● Source passage
Reentry into the real world after our epic trip to Maui has been rough. I’m going on my second week with a virus that is at the the fun cough-til-you-puke stage and I’ve only been getting a few hours of sleep at night if I’m lucky. Saturday night I was such a basket case over my lack of sleep I drove myself over to a new ER clinic that opened near our house to get anything I could to help me stop coughing so I could sleep.
What they prescribed didn’t work.
So I went two more sleepless nights and finally called my doctor’s office Exempla Family Practice Specialists yesterday and left a message with the nurse to call me with another prescription. I didn’t hear back, didn’t hear back. I finally followed up later in the day and that nurse was unavailable again. By now, I was ticked. What kind of doctor’s office doesn’t call back? I left a not-so-kind message and voila, an hour later she returned my call and said she couldn’t prescribe anything new without seeing me (and she couldn’t have told me that earlier?) And, of course, it was too late in the day to set an appointment so I’d have to go another sleepless night.

● Assigned task 1
In the post about the cough, rewrite the paragraph beginning "So I went two more sleepless nights" in shorter form, keeping its main facts.
● Assigned task 2
Using the post about the cough, explain in one to three sentences why the writer drove to the new ER clinic on Saturday night.
● Assigned task 3
Extend the post about the cough, picking up right after its last sentence.

● Excerpted data

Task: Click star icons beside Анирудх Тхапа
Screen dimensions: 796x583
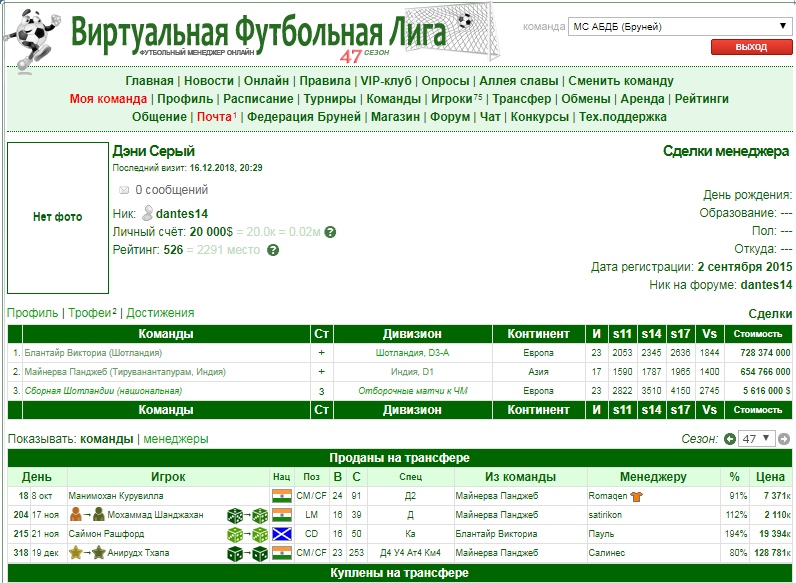Action: 86,553
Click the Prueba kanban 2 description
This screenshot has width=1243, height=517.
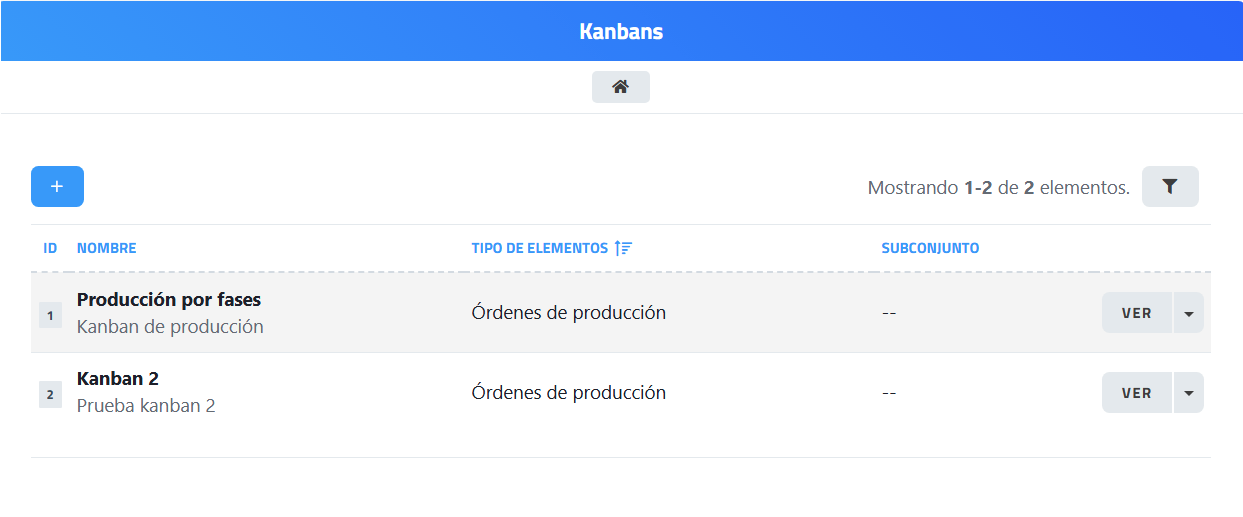click(146, 405)
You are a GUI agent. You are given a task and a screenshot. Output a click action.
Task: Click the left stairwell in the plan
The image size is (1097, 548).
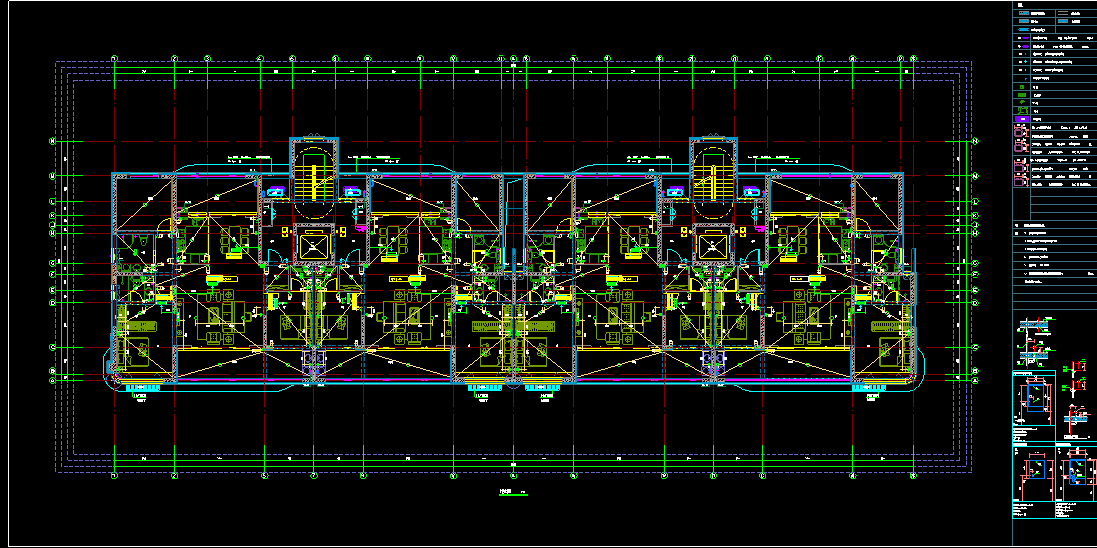coord(313,182)
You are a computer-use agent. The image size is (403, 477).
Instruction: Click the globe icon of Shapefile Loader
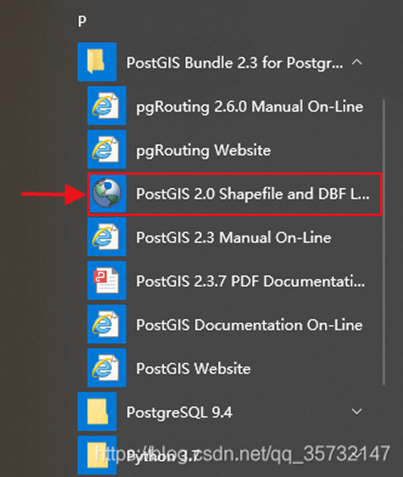107,193
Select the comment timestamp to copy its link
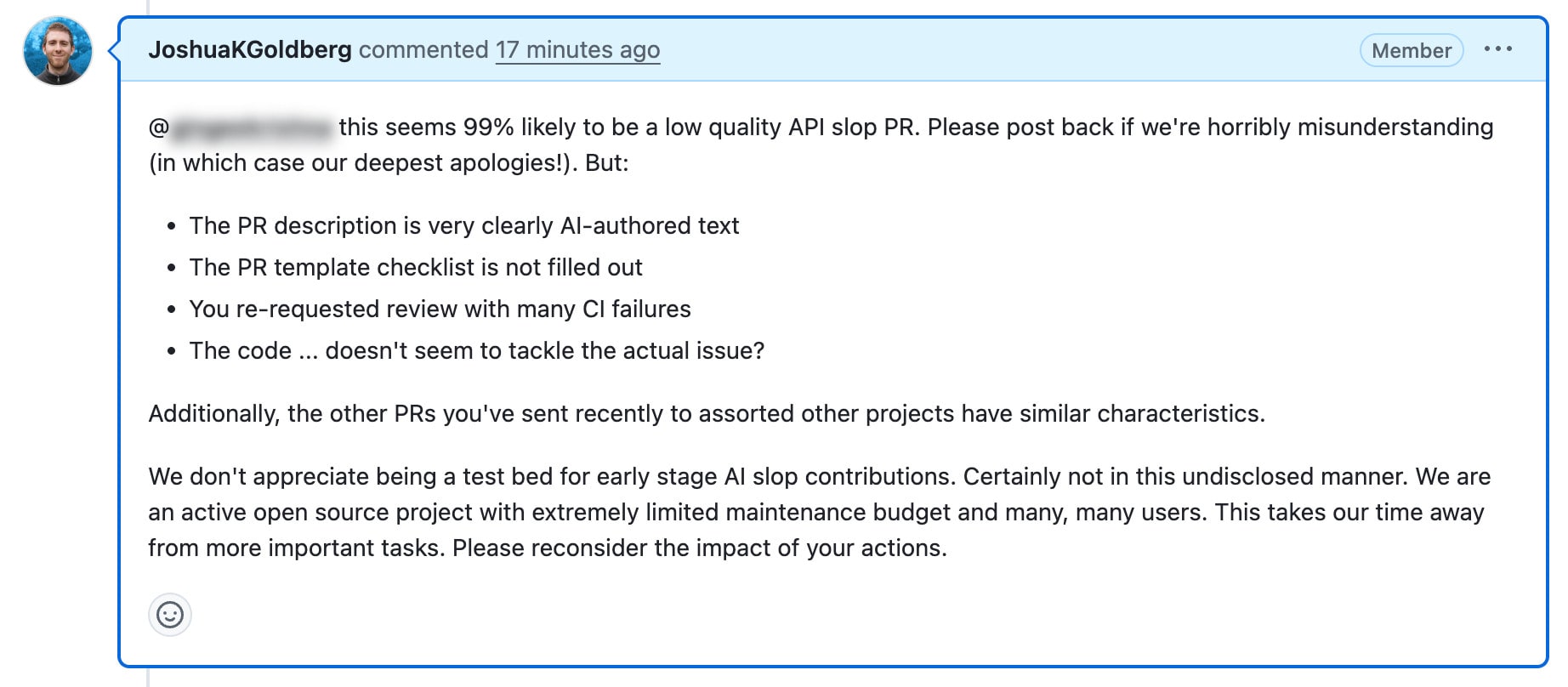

● Exercise answer 1
After two more sleepless nights, the writer called Exempla Family Practice Specialists yesterday and left a message asking the nurse to call back with another prescription. No call came, and when the writer followed up later that day, the nurse was unavailable again. Angry, the writer left a not-so-kind message. An hour later the nurse called back to say she couldn't prescribe anything new without seeing the writer. By then it was too late in the day to set an appointment, so another sleepless night lay ahead.

● Exercise answer 2
The writer was a basket case over the lack of sleep and went to get anything that would stop the coughing. Stopping the cough would let the writer finally sleep.

● Exercise answer 3
Suffice it to say, I am switching doctor’s offices after my appointment today. This is only the tip of the iceberg of the unresponsive and apathetic staff I’ve had to deal with there. I put a call out to my Facebook friends for local doctor recommendations and I was, quite frankly, appalled at some of the experiences others have had in dealing with inadequate care. I’ve resolved to accept nothing less than excellence when it comes to my family’s health and it’s sad that so many practitioners are forcing us to settle.
What I’m going through is minor in the long run but I have a potentially serious follow-up health appointment on Friday that has been weighing heavily on my mind. Jamie has been having a bad rheumatism attack and my mom is back in the hospital, which is another story entirely.
Can you tell I’m stressed?
I’m way behind on catching up. I was sitting here beating myself up that I can’t focus to get any work done and that little voice inside my head whispered, “Be kind to yourself. You have a lot going on. Get better, focus on what is important.”
After a week of health crisis, it’s a sobering reminder of what really matters.